Companion Policy to NI 81-102 Investment Funds
Part 11 Commingling of Cash
Section 11.1

Commingling of Cash

(1)Part 11 of the Instrument requires principal distributors and participating dealers to account separately for cash they may receive for the purchase of, or upon the redemption of, investment fund securities. Those principal distributors and participating dealers are prohibited from commingling any cash so received with their other assets or with cash held for the purchase or upon the sale of securities of other types of securities. The Canadian securities regulatory authorities are of the view that this means that dealers may not deposit into the trust accounts established under Part 11 cash obtained from the purchase or sale of other types of securities such as guaranteed investment certificates, government treasury bills, segregated funds or bonds.

(2) Subsection s 11.1(2) and 11.2(2) of the Instrument state that principal distributors and participating dealers, respectively, may not use any cash received for the investment in investment fund securities to finance their own operations. The Canadian securities regulatory authorities are of the view that any costs associated with returned client cheques that did not have sufficient funds to cover a trade (“NSF cheques”) are a cost of doing business and should be borne by the applicable principal distributor or participating dealer and should not be offset by interest income earned on the trust accounts established under Part 11 of the Instrument.

(3) No overdraft positions should arise in these trust accounts.

(4) Subsections 11.1(3) and 11.2(3) of the instrument prescribe the circumstances under which a principal distributor or participating dealer, respectively, may withdraw funds from the trust accounts established under Part 11 of the instrument.

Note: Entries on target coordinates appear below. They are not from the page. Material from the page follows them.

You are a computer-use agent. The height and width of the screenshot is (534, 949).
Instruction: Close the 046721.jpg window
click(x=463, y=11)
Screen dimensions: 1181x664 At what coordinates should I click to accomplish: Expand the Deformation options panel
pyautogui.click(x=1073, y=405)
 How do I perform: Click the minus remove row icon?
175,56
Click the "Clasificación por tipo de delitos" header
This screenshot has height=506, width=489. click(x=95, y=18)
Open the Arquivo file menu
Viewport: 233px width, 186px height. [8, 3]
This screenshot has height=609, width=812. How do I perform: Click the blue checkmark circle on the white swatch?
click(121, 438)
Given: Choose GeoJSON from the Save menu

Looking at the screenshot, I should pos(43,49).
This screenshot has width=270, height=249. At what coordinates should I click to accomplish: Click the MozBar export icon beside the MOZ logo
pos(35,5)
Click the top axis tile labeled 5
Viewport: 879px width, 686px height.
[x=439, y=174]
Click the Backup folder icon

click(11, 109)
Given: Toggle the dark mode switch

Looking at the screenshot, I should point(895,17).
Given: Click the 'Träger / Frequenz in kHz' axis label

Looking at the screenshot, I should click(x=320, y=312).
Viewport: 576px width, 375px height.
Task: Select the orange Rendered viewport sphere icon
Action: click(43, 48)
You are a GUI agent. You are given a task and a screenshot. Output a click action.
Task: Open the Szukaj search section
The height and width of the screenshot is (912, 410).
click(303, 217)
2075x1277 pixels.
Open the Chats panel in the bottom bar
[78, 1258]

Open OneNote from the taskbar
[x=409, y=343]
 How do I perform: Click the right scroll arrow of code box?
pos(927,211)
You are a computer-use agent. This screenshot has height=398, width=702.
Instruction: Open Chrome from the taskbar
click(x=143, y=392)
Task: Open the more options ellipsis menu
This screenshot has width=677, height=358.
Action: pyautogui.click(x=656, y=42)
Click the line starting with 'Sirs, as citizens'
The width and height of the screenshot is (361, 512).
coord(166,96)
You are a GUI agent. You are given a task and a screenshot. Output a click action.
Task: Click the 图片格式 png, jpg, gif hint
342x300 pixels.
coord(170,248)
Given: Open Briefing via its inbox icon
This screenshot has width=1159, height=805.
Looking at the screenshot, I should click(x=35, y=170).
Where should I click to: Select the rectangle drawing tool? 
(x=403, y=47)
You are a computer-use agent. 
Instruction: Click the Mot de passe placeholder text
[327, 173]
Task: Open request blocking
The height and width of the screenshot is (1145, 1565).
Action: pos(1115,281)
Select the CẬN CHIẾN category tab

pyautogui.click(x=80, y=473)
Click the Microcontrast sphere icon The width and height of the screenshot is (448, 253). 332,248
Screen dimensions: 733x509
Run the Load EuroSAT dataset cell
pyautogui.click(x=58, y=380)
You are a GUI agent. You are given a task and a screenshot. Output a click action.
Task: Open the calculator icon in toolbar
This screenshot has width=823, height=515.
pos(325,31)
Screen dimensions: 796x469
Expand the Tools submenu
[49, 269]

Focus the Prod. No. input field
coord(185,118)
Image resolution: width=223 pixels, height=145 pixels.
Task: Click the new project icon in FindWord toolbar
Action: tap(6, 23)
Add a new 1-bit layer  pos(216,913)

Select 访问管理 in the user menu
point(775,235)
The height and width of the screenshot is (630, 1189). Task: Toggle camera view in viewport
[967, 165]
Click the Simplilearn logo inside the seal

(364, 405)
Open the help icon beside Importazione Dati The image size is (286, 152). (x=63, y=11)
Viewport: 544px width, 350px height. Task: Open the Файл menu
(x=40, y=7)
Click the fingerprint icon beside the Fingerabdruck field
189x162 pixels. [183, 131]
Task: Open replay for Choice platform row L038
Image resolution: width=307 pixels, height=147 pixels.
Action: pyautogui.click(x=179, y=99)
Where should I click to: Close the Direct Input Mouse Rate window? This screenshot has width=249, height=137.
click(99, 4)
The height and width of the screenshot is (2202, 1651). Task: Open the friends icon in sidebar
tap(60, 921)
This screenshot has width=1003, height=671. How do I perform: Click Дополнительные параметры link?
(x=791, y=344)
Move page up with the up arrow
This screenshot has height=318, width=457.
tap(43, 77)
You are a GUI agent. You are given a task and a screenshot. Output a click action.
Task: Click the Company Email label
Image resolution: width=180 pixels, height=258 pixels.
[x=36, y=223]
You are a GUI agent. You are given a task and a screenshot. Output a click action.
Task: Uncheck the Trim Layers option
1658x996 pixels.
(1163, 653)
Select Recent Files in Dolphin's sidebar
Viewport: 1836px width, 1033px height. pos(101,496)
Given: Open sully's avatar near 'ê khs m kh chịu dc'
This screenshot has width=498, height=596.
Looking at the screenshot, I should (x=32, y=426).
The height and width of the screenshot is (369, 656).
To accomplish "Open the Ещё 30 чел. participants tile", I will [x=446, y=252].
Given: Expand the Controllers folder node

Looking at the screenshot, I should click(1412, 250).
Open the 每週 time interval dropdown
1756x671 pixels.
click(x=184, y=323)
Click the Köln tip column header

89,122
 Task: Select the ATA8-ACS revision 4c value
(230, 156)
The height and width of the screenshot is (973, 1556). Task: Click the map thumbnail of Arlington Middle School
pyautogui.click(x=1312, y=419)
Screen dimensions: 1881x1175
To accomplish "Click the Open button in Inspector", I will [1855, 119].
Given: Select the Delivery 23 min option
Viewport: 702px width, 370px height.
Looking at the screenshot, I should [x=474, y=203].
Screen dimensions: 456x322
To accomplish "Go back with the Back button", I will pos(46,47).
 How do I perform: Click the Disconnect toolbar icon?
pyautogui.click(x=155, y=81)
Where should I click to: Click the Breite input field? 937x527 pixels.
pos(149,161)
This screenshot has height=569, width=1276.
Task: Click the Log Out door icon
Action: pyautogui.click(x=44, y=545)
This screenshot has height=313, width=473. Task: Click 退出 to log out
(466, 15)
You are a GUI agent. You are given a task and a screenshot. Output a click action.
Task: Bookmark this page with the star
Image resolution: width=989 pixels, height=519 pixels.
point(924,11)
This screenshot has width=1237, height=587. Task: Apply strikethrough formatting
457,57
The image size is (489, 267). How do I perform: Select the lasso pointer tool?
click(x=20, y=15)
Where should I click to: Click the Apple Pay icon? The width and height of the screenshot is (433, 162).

This would prevent the practice of “lapping”. Lapping occurs as a result of the timing differences between trade date and settlement date, when cash of an investment fund client held for a trade which has not yet settled is used to settle a trade for another investment fund client who has not provided adequate cash to cover the settlement of that other trade on the settlement date. The Canadian securities regulatory authorities view this practice as a violation of sections 11.1(3) and 11.2(3) of the instrument.

(5)Subsection s 11.1(4) and 11.2(4) of the Instrument require that interest earned on cash held in the trust accounts established under Part 11 of the Instrument be paid to the applicable investment fund or its securityholders “pro rata based on cash flow”. The Canadian securities regulatory authorities are of the view that this requirement means, in effect, that the applicable investment fund or securityholder should be paid the amount of interest that the investment fund or securityholder would have received had the cash held in trust for that investment fund or securityholder been the only cash held in that trust account.

(6) Paragraph 11.3(b) of the Instrument requires that trust accounts maintained in accordance with sections 11.1 or 11.2 of the Instrument bear interest “at rates equivalent to comparable accounts of the financial institution”. A type of account that ordinarily pays zero interest may be used for trust accounts under sections 11.1 or 11.2 of the Instrumentso long as zero interest is the rate of interest paid on that type of account for all depositors other than trust accounts.